Using the entries below, show all lines with the string "Account".

◆ Entries taken from a collection:
══════════════════════════════

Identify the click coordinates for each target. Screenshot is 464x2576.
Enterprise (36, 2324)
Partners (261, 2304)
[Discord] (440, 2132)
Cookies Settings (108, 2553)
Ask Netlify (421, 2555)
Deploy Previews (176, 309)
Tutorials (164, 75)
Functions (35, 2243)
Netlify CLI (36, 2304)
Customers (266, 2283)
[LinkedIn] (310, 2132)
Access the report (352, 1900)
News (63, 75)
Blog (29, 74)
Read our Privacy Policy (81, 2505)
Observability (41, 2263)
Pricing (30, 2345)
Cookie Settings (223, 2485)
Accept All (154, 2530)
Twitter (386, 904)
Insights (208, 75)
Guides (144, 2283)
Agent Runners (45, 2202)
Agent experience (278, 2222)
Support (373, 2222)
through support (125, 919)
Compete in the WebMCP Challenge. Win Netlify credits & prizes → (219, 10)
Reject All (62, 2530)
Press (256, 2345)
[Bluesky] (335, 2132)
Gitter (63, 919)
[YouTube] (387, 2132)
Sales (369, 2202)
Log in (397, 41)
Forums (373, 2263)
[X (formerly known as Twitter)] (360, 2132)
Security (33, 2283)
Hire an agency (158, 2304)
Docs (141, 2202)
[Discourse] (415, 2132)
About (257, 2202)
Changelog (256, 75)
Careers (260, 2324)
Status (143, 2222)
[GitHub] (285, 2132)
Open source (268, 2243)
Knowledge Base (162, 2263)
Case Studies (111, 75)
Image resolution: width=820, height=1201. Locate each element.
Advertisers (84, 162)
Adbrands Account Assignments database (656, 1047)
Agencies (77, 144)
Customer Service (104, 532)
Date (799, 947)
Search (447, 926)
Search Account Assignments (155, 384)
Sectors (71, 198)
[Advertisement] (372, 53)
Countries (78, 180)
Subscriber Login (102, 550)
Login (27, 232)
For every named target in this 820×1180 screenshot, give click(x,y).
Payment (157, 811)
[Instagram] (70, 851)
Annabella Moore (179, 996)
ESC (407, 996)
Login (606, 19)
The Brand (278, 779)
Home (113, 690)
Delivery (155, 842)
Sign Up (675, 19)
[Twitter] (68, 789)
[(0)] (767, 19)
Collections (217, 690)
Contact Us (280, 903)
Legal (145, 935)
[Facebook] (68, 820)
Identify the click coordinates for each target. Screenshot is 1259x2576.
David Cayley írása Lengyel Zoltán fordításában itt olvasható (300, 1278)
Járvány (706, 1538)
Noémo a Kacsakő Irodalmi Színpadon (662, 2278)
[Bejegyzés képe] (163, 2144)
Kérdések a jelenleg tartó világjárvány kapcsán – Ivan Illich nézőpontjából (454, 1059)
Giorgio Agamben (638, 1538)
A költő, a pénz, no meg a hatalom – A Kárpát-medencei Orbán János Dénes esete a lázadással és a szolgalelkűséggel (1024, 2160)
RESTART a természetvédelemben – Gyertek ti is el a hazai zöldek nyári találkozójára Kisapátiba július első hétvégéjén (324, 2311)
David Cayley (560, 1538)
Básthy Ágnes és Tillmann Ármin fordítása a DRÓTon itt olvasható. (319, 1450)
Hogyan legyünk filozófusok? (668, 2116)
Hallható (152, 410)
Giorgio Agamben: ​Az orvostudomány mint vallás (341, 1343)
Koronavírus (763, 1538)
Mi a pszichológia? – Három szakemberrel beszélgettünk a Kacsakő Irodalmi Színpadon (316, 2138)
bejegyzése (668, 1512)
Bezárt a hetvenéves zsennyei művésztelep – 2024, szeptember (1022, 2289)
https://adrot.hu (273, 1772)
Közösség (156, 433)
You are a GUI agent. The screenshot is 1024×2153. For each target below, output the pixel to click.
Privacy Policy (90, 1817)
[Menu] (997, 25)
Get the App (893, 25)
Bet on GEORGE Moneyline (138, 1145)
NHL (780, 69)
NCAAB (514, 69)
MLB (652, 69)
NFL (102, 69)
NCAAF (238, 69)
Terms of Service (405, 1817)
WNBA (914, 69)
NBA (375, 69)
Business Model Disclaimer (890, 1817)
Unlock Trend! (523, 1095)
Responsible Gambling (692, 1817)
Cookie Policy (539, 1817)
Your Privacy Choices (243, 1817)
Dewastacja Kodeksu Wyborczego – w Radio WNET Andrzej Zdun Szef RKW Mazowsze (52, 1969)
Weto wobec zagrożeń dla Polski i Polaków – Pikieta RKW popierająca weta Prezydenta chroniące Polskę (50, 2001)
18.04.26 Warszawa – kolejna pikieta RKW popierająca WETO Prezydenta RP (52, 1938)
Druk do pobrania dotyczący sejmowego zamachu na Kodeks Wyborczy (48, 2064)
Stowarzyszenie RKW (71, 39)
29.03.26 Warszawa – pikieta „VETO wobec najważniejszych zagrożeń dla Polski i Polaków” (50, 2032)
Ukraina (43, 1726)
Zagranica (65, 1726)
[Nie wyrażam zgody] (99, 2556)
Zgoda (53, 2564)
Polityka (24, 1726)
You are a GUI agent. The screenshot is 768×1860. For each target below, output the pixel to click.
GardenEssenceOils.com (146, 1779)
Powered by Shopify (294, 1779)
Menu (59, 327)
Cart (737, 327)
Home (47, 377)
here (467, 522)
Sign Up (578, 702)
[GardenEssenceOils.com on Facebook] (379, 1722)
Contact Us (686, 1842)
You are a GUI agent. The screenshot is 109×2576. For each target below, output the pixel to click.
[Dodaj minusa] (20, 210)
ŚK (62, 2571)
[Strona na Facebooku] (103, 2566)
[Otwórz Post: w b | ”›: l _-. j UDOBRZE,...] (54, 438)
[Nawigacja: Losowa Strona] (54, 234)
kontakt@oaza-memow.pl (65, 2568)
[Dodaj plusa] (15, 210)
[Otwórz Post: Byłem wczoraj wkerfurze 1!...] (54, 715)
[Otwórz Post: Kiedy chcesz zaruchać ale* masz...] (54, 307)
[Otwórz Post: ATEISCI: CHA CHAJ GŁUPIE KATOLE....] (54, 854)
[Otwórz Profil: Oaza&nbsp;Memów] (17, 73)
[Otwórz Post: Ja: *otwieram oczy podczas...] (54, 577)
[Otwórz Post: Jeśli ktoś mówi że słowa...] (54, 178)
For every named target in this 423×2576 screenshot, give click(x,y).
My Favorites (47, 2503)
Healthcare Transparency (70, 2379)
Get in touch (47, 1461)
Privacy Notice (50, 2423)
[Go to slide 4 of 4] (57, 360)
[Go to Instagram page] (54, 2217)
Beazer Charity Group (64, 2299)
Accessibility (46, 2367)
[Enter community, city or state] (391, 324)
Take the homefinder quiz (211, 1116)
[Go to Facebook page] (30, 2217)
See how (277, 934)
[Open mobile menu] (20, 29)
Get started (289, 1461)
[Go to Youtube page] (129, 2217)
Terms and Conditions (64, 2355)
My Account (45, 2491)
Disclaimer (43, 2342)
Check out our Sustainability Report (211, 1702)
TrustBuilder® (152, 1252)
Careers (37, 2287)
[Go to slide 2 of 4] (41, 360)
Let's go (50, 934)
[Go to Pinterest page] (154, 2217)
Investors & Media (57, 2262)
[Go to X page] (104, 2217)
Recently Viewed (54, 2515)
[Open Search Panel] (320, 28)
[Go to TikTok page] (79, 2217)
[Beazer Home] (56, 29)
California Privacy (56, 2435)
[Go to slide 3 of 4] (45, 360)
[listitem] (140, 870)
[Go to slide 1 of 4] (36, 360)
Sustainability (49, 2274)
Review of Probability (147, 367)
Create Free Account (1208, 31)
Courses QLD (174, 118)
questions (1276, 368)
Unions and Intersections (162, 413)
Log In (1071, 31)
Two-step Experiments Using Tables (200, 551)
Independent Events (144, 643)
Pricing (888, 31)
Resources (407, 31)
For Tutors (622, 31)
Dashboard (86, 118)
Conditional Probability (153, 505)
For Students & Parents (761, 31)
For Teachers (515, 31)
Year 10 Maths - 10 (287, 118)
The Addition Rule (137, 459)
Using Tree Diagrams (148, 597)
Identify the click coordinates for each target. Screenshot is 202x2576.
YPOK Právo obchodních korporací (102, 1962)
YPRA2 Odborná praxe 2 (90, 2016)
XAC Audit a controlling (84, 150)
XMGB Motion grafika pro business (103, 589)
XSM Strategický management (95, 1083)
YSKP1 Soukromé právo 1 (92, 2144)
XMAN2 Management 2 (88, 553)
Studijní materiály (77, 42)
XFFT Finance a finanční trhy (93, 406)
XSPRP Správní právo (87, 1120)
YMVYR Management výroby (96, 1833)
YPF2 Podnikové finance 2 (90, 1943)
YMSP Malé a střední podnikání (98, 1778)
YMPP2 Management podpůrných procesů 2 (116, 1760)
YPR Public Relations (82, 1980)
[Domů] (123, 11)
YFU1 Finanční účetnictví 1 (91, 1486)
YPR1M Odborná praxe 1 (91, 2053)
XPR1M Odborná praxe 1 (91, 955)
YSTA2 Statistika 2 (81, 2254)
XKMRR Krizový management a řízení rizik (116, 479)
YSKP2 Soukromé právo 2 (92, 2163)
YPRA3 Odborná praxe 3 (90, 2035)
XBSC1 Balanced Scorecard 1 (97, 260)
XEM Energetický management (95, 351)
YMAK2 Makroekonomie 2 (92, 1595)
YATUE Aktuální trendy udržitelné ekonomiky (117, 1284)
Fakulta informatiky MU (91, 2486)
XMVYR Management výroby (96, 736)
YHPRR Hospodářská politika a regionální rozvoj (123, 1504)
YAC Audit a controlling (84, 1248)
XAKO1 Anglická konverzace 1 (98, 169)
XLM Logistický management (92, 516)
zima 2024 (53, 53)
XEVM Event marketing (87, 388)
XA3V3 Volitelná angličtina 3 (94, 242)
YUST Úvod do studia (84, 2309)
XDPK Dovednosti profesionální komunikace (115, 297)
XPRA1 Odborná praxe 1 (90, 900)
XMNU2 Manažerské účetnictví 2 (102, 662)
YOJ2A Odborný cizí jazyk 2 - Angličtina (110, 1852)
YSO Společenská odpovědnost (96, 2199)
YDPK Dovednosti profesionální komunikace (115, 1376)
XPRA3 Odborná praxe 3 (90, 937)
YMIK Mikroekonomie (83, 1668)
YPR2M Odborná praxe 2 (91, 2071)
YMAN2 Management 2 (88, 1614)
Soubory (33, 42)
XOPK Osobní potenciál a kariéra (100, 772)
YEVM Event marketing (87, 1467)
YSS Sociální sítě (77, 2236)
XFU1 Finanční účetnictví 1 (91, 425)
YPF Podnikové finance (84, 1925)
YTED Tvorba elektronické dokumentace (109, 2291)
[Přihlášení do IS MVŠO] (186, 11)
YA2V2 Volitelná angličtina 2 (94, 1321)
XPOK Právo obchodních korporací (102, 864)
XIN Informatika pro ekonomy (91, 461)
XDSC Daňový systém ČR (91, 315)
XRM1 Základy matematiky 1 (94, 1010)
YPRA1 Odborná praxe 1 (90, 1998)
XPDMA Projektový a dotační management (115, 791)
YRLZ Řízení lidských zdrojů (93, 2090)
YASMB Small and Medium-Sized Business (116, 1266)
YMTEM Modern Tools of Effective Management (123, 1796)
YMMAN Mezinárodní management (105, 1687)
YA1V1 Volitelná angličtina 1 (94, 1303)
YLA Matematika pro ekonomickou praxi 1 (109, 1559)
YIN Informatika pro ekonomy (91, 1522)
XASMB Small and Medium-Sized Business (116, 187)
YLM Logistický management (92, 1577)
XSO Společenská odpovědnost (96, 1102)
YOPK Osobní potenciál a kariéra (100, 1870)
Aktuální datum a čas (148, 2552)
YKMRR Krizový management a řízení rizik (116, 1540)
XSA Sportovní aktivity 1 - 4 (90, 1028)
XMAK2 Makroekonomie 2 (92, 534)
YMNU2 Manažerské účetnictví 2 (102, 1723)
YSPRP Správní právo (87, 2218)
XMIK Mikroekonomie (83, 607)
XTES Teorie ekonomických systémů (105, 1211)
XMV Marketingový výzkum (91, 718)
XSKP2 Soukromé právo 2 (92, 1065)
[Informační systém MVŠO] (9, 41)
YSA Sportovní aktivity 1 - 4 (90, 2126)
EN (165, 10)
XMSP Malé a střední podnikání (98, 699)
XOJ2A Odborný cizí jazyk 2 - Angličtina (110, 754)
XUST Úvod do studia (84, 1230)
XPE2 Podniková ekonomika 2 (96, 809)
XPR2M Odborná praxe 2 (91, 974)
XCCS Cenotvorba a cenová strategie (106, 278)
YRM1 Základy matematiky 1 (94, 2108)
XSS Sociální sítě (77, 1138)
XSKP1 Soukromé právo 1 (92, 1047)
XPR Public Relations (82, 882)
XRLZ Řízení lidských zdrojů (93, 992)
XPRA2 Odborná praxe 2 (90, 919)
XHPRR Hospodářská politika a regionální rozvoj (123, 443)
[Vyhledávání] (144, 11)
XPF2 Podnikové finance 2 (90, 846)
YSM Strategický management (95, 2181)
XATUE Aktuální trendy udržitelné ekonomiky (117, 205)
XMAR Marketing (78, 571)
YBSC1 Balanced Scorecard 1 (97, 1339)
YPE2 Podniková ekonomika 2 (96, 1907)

══════════════════════════════

◆ WRITTEN SOLUTION:
Adbrands Account Assignments database (656, 1047)
Search Account Assignments (155, 384)
My Account (45, 2491)
Create Free Account (1208, 31)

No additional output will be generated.